Harmonization of PET image reconstruction parameters in simultaneous PET/MRI

EJNMMI Phys. 2021 Nov 5;8(1):75. doi: 10.1186/s40658-021-00416-0.

Abstract

Objective: Simultaneous PET/MRIs vary in their quantitative PET performance due to inherent differences in the physical systems and differences in the image reconstruction implementation. This variability in quantitative accuracy confounds the ability to meaningfully combine and compare data across scanners. In this work, we define image reconstruction parameters that lead to comparable contrast recovery curves across simultaneous PET/MRI systems.

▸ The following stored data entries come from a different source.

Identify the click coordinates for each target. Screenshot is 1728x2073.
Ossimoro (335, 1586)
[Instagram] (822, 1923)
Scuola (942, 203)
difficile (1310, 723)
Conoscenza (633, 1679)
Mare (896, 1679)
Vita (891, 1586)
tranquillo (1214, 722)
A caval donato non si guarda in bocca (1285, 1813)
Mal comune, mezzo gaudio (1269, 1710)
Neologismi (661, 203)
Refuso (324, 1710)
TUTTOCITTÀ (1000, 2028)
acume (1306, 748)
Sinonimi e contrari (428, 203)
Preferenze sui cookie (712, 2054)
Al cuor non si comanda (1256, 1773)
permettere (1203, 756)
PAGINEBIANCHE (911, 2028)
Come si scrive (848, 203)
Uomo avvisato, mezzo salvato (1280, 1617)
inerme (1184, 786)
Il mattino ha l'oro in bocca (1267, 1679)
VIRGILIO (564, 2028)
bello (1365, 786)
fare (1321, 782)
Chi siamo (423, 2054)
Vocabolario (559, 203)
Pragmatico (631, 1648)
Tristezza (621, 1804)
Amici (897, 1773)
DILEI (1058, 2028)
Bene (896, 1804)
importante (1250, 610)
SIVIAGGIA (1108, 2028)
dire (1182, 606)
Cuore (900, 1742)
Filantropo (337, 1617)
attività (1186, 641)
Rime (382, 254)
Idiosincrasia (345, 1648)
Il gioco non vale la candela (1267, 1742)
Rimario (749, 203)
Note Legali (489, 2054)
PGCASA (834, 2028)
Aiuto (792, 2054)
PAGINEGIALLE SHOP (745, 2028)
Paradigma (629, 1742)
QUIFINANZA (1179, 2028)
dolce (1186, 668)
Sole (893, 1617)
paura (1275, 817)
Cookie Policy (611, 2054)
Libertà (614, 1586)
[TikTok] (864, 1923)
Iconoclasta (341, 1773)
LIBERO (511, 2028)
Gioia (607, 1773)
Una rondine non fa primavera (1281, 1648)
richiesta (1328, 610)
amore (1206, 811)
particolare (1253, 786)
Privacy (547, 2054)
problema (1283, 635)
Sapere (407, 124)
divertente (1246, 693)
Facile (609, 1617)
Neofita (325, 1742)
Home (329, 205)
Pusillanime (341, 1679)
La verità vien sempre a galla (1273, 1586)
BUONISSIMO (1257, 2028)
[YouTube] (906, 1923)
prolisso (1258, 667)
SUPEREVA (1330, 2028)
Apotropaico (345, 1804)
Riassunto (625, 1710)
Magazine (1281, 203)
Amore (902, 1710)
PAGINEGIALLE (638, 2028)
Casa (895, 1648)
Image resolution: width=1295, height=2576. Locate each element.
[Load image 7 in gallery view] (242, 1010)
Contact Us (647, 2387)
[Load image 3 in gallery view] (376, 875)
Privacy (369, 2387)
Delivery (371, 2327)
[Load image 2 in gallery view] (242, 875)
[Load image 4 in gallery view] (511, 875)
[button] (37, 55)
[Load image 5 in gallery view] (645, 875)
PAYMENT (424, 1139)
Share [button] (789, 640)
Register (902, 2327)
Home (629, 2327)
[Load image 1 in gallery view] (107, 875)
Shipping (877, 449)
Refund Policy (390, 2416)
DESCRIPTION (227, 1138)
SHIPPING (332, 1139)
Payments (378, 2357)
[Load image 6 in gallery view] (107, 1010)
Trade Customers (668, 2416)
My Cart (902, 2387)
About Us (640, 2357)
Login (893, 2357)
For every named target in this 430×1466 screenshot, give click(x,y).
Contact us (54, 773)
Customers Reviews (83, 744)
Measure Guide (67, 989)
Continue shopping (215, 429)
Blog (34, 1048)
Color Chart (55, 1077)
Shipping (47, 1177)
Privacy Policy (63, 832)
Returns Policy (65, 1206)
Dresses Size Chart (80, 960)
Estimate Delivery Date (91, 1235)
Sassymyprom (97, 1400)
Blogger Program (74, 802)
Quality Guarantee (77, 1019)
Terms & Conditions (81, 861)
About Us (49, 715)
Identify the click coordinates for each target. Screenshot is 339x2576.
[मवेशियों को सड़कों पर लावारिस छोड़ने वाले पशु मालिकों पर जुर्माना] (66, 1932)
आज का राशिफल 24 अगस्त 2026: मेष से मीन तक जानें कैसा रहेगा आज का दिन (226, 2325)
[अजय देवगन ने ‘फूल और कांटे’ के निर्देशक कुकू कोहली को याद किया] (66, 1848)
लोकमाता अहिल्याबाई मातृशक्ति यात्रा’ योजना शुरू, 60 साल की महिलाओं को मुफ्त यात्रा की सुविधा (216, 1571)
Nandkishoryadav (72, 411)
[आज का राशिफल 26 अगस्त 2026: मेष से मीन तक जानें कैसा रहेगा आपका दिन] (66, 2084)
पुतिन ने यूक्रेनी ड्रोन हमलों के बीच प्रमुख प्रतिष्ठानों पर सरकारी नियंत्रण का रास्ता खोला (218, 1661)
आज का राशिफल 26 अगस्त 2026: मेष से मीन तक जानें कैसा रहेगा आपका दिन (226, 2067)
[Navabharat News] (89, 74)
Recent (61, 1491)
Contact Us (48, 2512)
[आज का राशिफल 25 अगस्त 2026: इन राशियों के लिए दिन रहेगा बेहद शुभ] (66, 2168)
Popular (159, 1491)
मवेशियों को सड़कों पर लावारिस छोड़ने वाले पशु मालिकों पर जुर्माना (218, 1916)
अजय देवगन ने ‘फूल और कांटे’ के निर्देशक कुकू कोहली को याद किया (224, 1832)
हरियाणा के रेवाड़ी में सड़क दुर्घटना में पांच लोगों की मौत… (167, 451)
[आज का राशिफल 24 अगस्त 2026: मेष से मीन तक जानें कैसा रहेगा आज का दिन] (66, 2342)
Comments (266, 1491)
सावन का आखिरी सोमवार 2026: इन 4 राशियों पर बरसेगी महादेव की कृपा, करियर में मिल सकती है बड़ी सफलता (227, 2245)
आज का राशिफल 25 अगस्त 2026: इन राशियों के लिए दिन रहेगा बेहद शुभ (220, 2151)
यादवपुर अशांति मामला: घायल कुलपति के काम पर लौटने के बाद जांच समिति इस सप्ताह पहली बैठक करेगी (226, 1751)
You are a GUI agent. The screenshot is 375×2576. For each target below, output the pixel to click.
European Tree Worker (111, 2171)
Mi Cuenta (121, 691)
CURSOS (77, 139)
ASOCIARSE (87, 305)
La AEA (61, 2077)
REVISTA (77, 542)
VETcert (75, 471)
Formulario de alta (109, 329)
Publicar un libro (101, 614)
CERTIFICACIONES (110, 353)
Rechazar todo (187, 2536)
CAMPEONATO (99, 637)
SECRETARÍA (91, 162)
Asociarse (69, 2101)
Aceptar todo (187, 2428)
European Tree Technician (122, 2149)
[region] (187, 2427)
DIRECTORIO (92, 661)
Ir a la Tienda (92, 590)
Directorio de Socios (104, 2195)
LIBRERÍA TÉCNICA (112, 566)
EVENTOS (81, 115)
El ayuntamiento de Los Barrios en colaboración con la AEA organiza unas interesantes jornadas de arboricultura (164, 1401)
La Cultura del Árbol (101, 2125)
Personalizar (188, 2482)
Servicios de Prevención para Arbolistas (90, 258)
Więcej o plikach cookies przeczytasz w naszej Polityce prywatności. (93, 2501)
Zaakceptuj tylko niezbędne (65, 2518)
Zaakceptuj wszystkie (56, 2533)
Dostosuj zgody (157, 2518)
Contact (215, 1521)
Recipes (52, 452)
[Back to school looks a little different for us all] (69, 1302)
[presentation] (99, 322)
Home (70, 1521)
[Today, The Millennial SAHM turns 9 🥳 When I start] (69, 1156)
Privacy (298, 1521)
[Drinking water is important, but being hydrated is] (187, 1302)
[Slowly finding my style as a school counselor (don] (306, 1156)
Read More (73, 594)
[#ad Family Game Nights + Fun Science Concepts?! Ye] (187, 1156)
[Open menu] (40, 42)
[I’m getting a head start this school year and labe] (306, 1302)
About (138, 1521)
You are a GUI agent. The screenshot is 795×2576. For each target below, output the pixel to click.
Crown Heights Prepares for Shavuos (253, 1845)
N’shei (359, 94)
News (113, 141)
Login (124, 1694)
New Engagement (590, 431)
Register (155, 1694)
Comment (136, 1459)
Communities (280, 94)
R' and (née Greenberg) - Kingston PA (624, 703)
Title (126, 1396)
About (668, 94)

Method: The NEMA NU-2 image quality phantom was imaged on one GE Signa and on one Siemens mMR PET/MRI scanner. The phantom was imaged at 9.7:1 contrast with standard spheres (diameter 10, 13, 17, 22, 28, 37 mm) and with custom spheres (diameter: 8.5, 11.5, 15, 25, 32.5, 44 mm) using a standardized methodology. Analysis was performed on a 30 min listmode data acquisition and on 6 realizations of 5 min from the listmode data. Images were reconstructed with the manufacturer provided iterative image reconstruction algorithms with and without point spread function (PSF) modeling. For both scanners, a post-reconstruction Gaussian filter of 3-7 mm in steps of 1 mm was applied. Attenuation correction was provided from a scaled computed tomography (CT) image of the phantom registered to the MR-based attenuation images and verified to align on the non-attenuation corrected PET images. For each of these image reconstruction parameter sets, contrast recovery coefficients (CRCs) were determined for the SUVmean, SUVmax and SUVpeak for each sphere. A hybrid metric combining the root-mean-squared discrepancy (RMSD) and the absolute CRC values was used to simultaneously optimize for best match in CRC between the two scanners while simultaneously weighting toward higher resolution reconstructions. The image reconstruction parameter set was identified as the best candidate reconstruction for each vendor for harmonized PET image reconstruction.

Results: The range of clinically relevant image reconstruction parameters demonstrated widely different quantitative performance across cameras. The best match of CRC curves was obtained at the lowest RMSD values with: for CRCmean, 2 iterations-7 mm filter on the GE Signa and 4 iterations-6 mm filter on the Siemens mMR, for CRCmax, 4 iterations-6 mm filter on the GE Signa, 4 iterations-5 mm filter on the Siemens mMR and for CRCpeak, 4 iterations-7 mm filter with PSF on the GE Signa and 4 iterations-7 mm filter on the Siemens mMR. Over all reconstructions, the RMSD between CRCs was 1.8%, 3.6% and 2.9% for CRC mean, max and peak, respectively. The solution of 2 iterations-3 mm on the GE Signa and 4 iterations-3 mm on Siemens mMR, both with PSF, led to simultaneous harmonization and with high CRC and low RMSD for CRC mean, max and peak with RMSD values of 2.8%, 5.8% and 3.2%, respectively.

Conclusions: For two commercially available PET/MRI scanners, user-selectable parameters that control iterative updates, image smoothing and PSF modeling provide a range of contrast recovery curves that allow harmonization in harmonization strategies of optimal match in CRC or high CRC values. This work demonstrates that nearly identical CRC curves can be obtained on different commercially available scanners by selecting appropriate image reconstruction parameters.

Keywords: Harmonization; Image reconstruction; PET/MRI; Phantom.